O treinamento de funcionários é uma questão de importância crítica para as empresas. Desafiado a encontrar funcionários qualificados, abalados por altas taxas de rotatividade, atolados em transformações massivas, a necessidade de upskill e cross-train para os funcionários é primordial — e quase demais para abordagens tradicionais de treinamento para lidar.

Inteligência artificial e machine learning estão cada vez mais sendo apoiados para ajudar nas estratégias de upskilling das empresas, verificando conjuntos de habilidades, recomendando caminhos de aprendizagem, fornecendo treinamento no trabalho — até mesmo ajudando a determinar o que pagar pelas habilidades adquiridas.

Com mais de 345.000 funcionários e uma necessidade sempre presente de ficar à frente da curva de tecnologia, a IBM é uma dessas empresas que colocam a IA para trabalhar para manter sua força de trabalho afiada.

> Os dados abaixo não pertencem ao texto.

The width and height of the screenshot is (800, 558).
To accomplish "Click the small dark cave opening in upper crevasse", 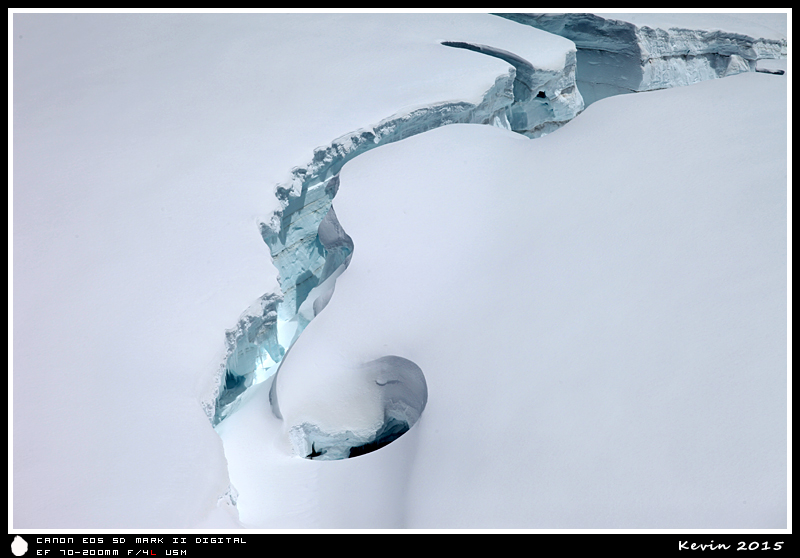I will coord(541,95).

“A meia-vida das habilidades agora é de cinco anos”, diz Anshul Sheopuri, diretor de tecnologia de dados e IA da IBM HR. “Metade do que você aprende é esquecida ou se torna obsoleta em cinco anos.”

A demanda por conjuntos de habilidades novas e especializadas de domínios em rápida evolução, como computação em nuvem e IA, está, em grande parte, alimentando essa compressão de vidas de prateleira de habilidades. Portanto, encontrar uma maneira escalável de melhorar continuamente as habilidades dos funcionários “não é um bom ter, mas um imperdível”, diz ele.

Anatomia de uma estratégia de treinamento baseada em IA

O primeiro passo de qualquer estratégia de upskilling é identificar quais habilidades os funcionários têm atualmente. No passado, isso envolveria uma autoavaliação de habilidades. Mas, como sheopuri aponta, quando testado, a precisão desse método foi de cerca de 75%. “É altamente subjetivo e as avaliações se tornam obsoletas rapidamente.”

Anshul Sheopuri, diretor de tecnologia para dados e IA e RH, IBM

Hoje, a IBM está usando a IA para inferir habilidades, digitalizando 220 milhões de documentos internos, incluindo currículos, blogs, artigos publicados e comunicações corporativas. O sistema se apoia no próprio sistema de IA da IBM, o Watson, e inclui técnicas naturais de processamento de linguagem, clustering e técnicas de aprendizagem semi-supervisionadas.

“Dizemos: ‘Essas são as habilidades que achamos que você tem, nos dê seu feedback’, e descobrimos que a precisão aqui é mais próxima de 90%”, diz ele, acrescentando que essas avaliações automatizadas de habilidades são mais fáceis de manter em dia.

Os funcionários então recebem recomendações de aprendizagem com base nas habilidades que têm, nas habilidades que a IBM precisa e nas habilidades que os clientes da IBM estão pedindo.

“Em certas áreas estratégicas, como IA ou nuvem, queremos que todos tenham conhecimento fundamental nesse espaço”, diz ele.

O sistema também faz recomendações com base no que outros funcionários com o mesmo estudo de fundo em seguida, semelhante à maneira como os usuários recebem recomendações sobre quais filmes assistir a seguir em serviços de streaming de vídeo.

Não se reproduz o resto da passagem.